*** Opening Input records ***
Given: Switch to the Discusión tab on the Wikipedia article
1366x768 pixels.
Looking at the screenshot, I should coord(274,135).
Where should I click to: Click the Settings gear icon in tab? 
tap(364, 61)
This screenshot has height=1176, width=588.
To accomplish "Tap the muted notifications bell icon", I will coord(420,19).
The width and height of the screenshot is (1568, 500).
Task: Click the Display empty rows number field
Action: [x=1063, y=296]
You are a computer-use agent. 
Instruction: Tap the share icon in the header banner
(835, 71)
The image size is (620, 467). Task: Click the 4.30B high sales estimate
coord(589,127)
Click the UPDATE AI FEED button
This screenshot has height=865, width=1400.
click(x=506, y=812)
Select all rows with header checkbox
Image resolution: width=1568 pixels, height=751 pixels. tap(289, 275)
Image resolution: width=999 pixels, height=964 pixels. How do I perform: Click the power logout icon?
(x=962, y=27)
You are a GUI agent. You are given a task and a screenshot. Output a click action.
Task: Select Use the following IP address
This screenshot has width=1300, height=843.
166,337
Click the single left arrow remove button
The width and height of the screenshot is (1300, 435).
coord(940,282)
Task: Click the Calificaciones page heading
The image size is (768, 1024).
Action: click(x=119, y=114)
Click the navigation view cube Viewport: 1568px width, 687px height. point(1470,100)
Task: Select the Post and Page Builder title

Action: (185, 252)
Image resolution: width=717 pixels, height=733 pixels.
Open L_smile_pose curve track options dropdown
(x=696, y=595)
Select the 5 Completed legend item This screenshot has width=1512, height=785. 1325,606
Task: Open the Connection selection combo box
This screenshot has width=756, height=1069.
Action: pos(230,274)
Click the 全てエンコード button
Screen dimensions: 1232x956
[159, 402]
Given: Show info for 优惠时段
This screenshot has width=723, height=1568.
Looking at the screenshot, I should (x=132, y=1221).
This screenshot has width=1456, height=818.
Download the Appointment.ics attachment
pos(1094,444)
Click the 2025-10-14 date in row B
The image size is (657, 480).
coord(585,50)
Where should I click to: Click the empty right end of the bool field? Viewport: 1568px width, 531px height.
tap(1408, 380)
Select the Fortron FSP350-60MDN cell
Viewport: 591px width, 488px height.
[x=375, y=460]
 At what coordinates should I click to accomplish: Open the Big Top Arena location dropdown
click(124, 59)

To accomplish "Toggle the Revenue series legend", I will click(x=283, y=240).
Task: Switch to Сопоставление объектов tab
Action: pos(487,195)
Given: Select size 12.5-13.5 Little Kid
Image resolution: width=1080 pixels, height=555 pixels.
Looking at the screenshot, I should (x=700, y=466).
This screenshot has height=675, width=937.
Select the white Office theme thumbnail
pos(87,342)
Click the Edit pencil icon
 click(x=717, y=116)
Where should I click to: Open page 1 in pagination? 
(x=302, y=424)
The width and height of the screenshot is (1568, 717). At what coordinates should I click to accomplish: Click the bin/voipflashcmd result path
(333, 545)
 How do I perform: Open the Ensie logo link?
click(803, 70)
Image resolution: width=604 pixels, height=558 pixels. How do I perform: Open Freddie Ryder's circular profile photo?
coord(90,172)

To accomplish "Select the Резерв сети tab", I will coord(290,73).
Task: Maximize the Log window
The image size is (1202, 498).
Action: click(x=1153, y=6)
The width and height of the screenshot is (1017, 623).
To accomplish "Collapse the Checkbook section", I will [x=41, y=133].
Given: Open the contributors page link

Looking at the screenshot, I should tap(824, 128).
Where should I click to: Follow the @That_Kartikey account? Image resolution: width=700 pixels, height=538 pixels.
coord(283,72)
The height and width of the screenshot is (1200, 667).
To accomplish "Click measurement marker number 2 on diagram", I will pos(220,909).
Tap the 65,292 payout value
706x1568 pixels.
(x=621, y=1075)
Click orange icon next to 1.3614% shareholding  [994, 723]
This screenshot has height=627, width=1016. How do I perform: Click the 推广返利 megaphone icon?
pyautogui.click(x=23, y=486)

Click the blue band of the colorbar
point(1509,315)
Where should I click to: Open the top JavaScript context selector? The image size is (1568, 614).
*** Closing Input records ***
[What to produce]: Your task is to copy every entry above, exactly as written.

[Reply to the exercise]:
Given: Switch to the Discusión tab on the Wikipedia article
1366x768 pixels.
Looking at the screenshot, I should coord(274,135).
Where should I click to: Click the Settings gear icon in tab? 
tap(364, 61)
This screenshot has height=1176, width=588.
To accomplish "Tap the muted notifications bell icon", I will coord(420,19).
The width and height of the screenshot is (1568, 500).
Task: Click the Display empty rows number field
Action: [x=1063, y=296]
You are a computer-use agent. 
Instruction: Tap the share icon in the header banner
(835, 71)
The image size is (620, 467). Task: Click the 4.30B high sales estimate
coord(589,127)
Click the UPDATE AI FEED button
This screenshot has height=865, width=1400.
click(x=506, y=812)
Select all rows with header checkbox
Image resolution: width=1568 pixels, height=751 pixels. tap(289, 275)
Image resolution: width=999 pixels, height=964 pixels. How do I perform: Click the power logout icon?
(x=962, y=27)
You are a GUI agent. You are given a task and a screenshot. Output a click action.
Task: Select Use the following IP address
This screenshot has width=1300, height=843.
166,337
Click the single left arrow remove button
The width and height of the screenshot is (1300, 435).
coord(940,282)
Task: Click the Calificaciones page heading
The image size is (768, 1024).
Action: click(x=119, y=114)
Click the navigation view cube Viewport: 1568px width, 687px height. point(1470,100)
Task: Select the Post and Page Builder title

Action: (185, 252)
Image resolution: width=717 pixels, height=733 pixels.
Open L_smile_pose curve track options dropdown
(x=696, y=595)
Select the 5 Completed legend item This screenshot has width=1512, height=785. 1325,606
Task: Open the Connection selection combo box
This screenshot has width=756, height=1069.
Action: pos(230,274)
Click the 全てエンコード button
Screen dimensions: 1232x956
[159, 402]
Given: Show info for 优惠时段
This screenshot has width=723, height=1568.
Looking at the screenshot, I should (x=132, y=1221).
This screenshot has width=1456, height=818.
Download the Appointment.ics attachment
pos(1094,444)
Click the 2025-10-14 date in row B
The image size is (657, 480).
coord(585,50)
Where should I click to: Click the empty right end of the bool field? Viewport: 1568px width, 531px height.
tap(1408, 380)
Select the Fortron FSP350-60MDN cell
Viewport: 591px width, 488px height.
[x=375, y=460]
 At what coordinates should I click to accomplish: Open the Big Top Arena location dropdown
click(124, 59)

To accomplish "Toggle the Revenue series legend", I will click(x=283, y=240).
Task: Switch to Сопоставление объектов tab
Action: pos(487,195)
Given: Select size 12.5-13.5 Little Kid
Image resolution: width=1080 pixels, height=555 pixels.
Looking at the screenshot, I should (x=700, y=466).
This screenshot has height=675, width=937.
Select the white Office theme thumbnail
pos(87,342)
Click the Edit pencil icon
 click(x=717, y=116)
Where should I click to: Open page 1 in pagination? 
(x=302, y=424)
The width and height of the screenshot is (1568, 717). At what coordinates should I click to accomplish: Click the bin/voipflashcmd result path
(333, 545)
 How do I perform: Open the Ensie logo link?
click(803, 70)
Image resolution: width=604 pixels, height=558 pixels. How do I perform: Open Freddie Ryder's circular profile photo?
coord(90,172)

To accomplish "Select the Резерв сети tab", I will coord(290,73).
Task: Maximize the Log window
The image size is (1202, 498).
Action: click(x=1153, y=6)
The width and height of the screenshot is (1017, 623).
To accomplish "Collapse the Checkbook section", I will [x=41, y=133].
Given: Open the contributors page link

Looking at the screenshot, I should tap(824, 128).
Where should I click to: Follow the @That_Kartikey account? Image resolution: width=700 pixels, height=538 pixels.
coord(283,72)
The height and width of the screenshot is (1200, 667).
To accomplish "Click measurement marker number 2 on diagram", I will pos(220,909).
Tap the 65,292 payout value
706x1568 pixels.
(x=621, y=1075)
Click orange icon next to 1.3614% shareholding  [994, 723]
This screenshot has height=627, width=1016. How do I perform: Click the 推广返利 megaphone icon?
pyautogui.click(x=23, y=486)

Click the blue band of the colorbar
point(1509,315)
Where should I click to: Open the top JavaScript context selector? The image size is (1568, 614).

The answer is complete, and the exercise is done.